“Well, as I’m here, safe and sound, there is no further need of anxiety, and as for your curiosity to hear what I have to tell, I’ll relieve that while we’re at dinner. Come on! I’m hungry and I reckon the rest of you are, too. Anyhow, what I’ve got to tell you is well worth hearing, and I shall not tell you a word till we sit down on our haunches and begin to enjoy again the flavor of that venison, broiled on the live coals. You haven’t cooked it yet, have you?”

“No. We got the chops ready for the fire, and then I whistled for you, so that we might all have them fresh from the coals. As you didn’t come, we got uneasy and went to look for you. So come on and we’ll have a late dinner and sharp appetites.”

No sooner were the juicy venison chops taken from the fire and served upon a piece of bark that did duty as a platter than the demand for the story of Tom’s morning adventure became clamorous.

With a chop in one hand and half an ash cake in the other, Tom told all that he had done and seen, giving the details as the reader already knows them. Then, after finishing the meal and washing his hands, face and head in the salt water of the creek, he set forth the conclusions and conjectures he had formed.

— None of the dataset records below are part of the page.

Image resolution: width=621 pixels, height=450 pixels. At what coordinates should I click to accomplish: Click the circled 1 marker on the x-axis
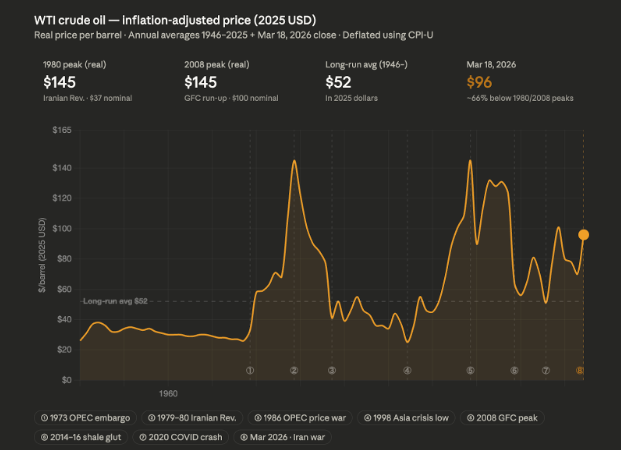click(250, 370)
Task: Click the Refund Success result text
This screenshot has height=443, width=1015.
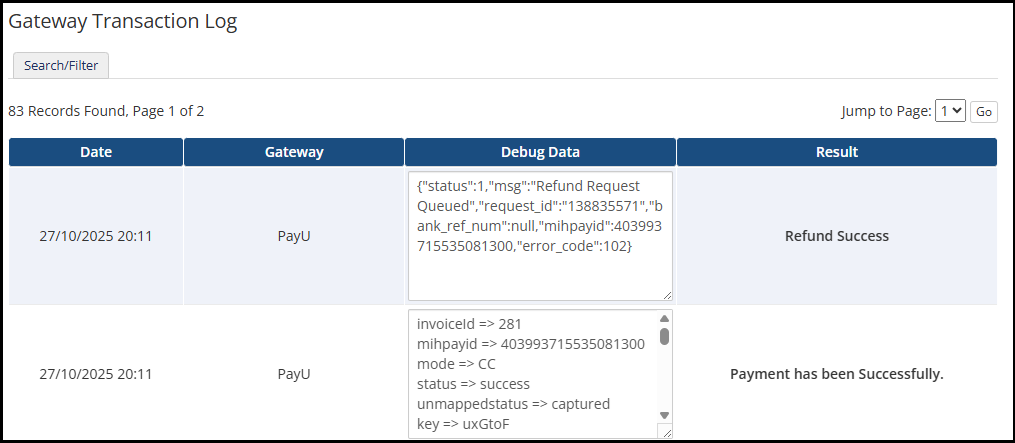Action: [x=837, y=236]
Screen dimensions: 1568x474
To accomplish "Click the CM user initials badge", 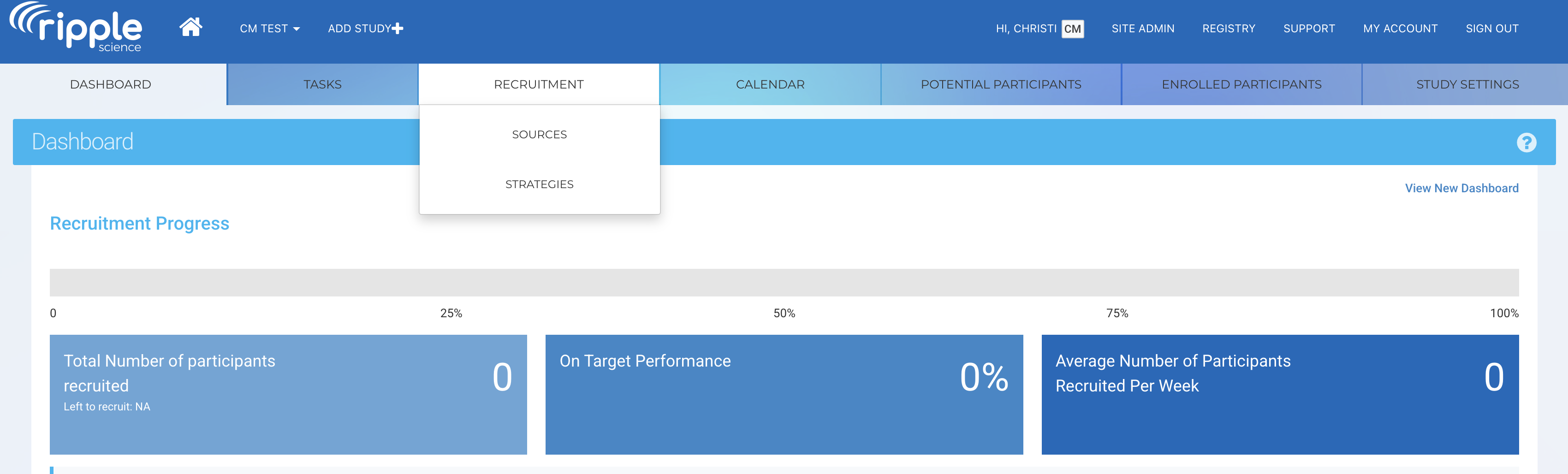I will tap(1072, 29).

“In the first place,” he said, “I am certain that our late visitor—he with the game leg—is the only person anywhere around. We are in no danger of an attack, either by night or by day, until his comrades, whoever they may be, come here and join him. We have no need of doing sentry duty out there at the gum tree, except to keep a sufficient lookout to make sure that we know when they do come. In my opinion that will be at night sometime.”

“Why do you think so, Tom?”

“Simply because it is evident that they don’t come here for any good or lawful purpose. If that lame fellow with the whisky jug is a fair sample of the crew, they are the sort that prefer darkness to light because their deeds are evil.”

“Who do you think they are, Tom?” asked Cal, “and what, in your opinion, are they up to?”